● BLOQUE DE TEXTO
========================================================================
Tanto palabreo, cosas que leo sin entender, diagnósticos, batas verdes, guantes, tanto desinfectante y su cuerpo pequeño, resistiendo lo irresistible, los ojos de mi padre buscando los nombres que se le escapan, haciendo las preguntas esenciales, comiendo yogures de limón y arañando los rastros de oxígeno.
Nos damos la mano, me aprieta. Recuerdo una noche de hace poco o mucho, no sé, una de estas noches irreales en la UCI, en la que le pedí, por favor, que me la volviese a apretar. Él, entonces, dormía muy lejos de mi voz, por suerte no apreció mi falta de convicción, mi desconsuelo, mi mezquina desesperanza, el miedo.
========================================================================
● DATOS
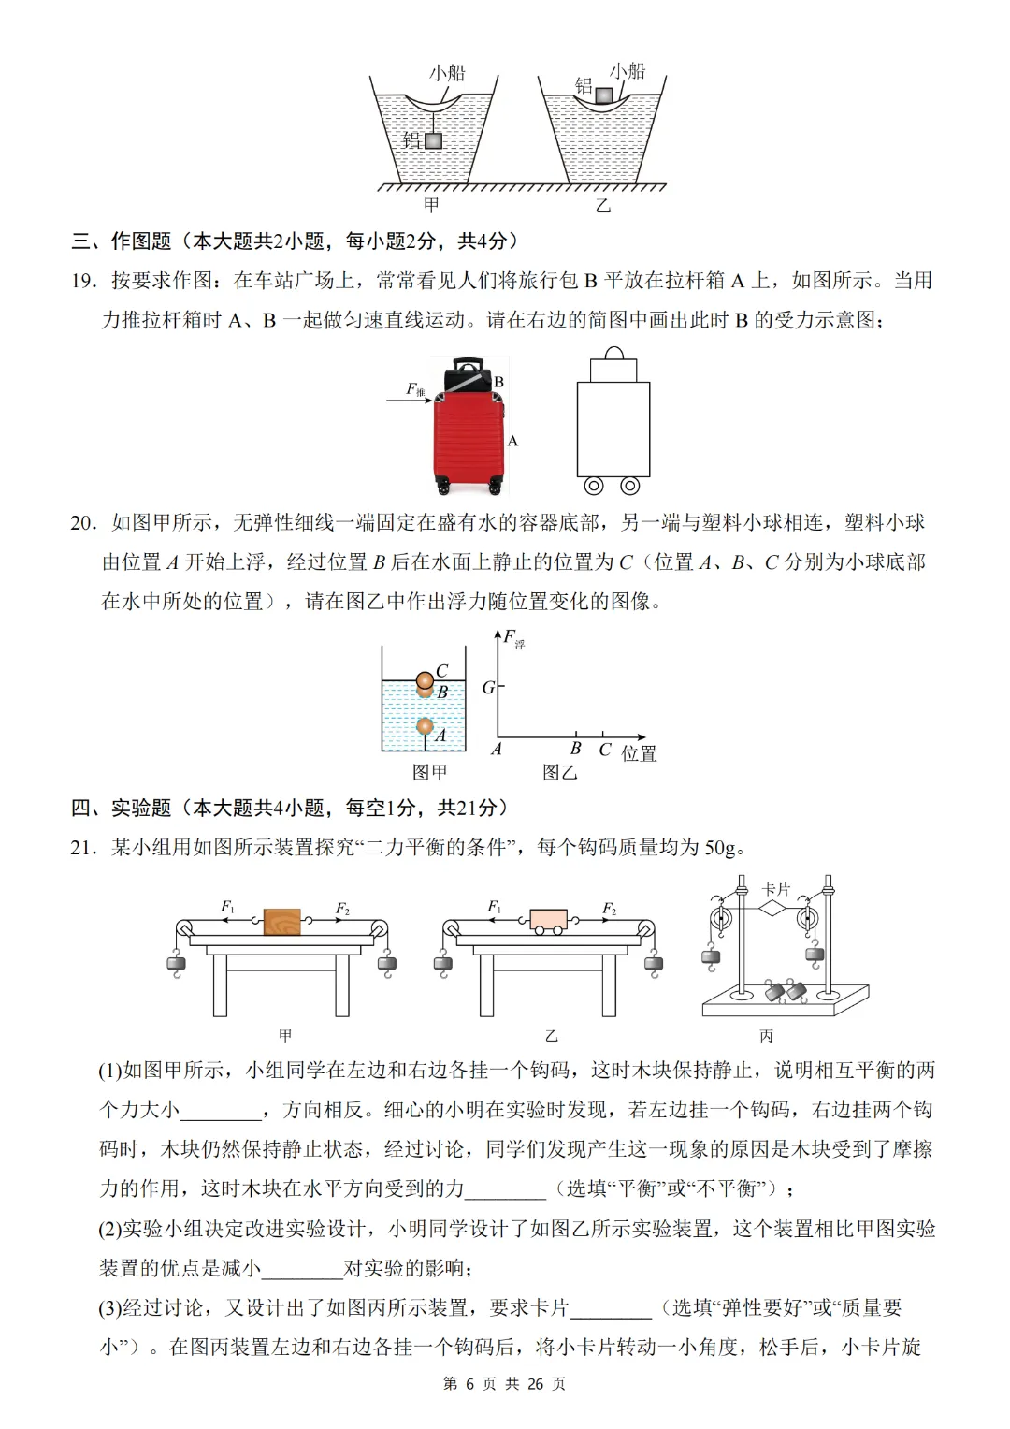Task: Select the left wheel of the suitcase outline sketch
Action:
========================================================================
● TAREAS DEL EJERCICIO
1. En el fragmento sobre el padre en la UCI, ¿qué come el padre?
2. Retoma el fragmento sobre el padre en la UCI y continúalo a partir de su última oración.

● RESPUESTAS
1. Yogures de limón.

2.
Escribir todo esto resulta ahora tan pueril como cocinar, doblar la ropa o abrir un libro.
No obstante sé que tengo que seguir nadando. Lo sé porque no me dejáis que lo olvide, lo sé porque no soy la que peor lo está pasando, lo sé porque aún van a hacer falta bastantes empujones y es imprescinble que reunamos las fuerzas suficientes.
Hay mucho amor encima de la mesa, esto tampoco hay que olvidarlo.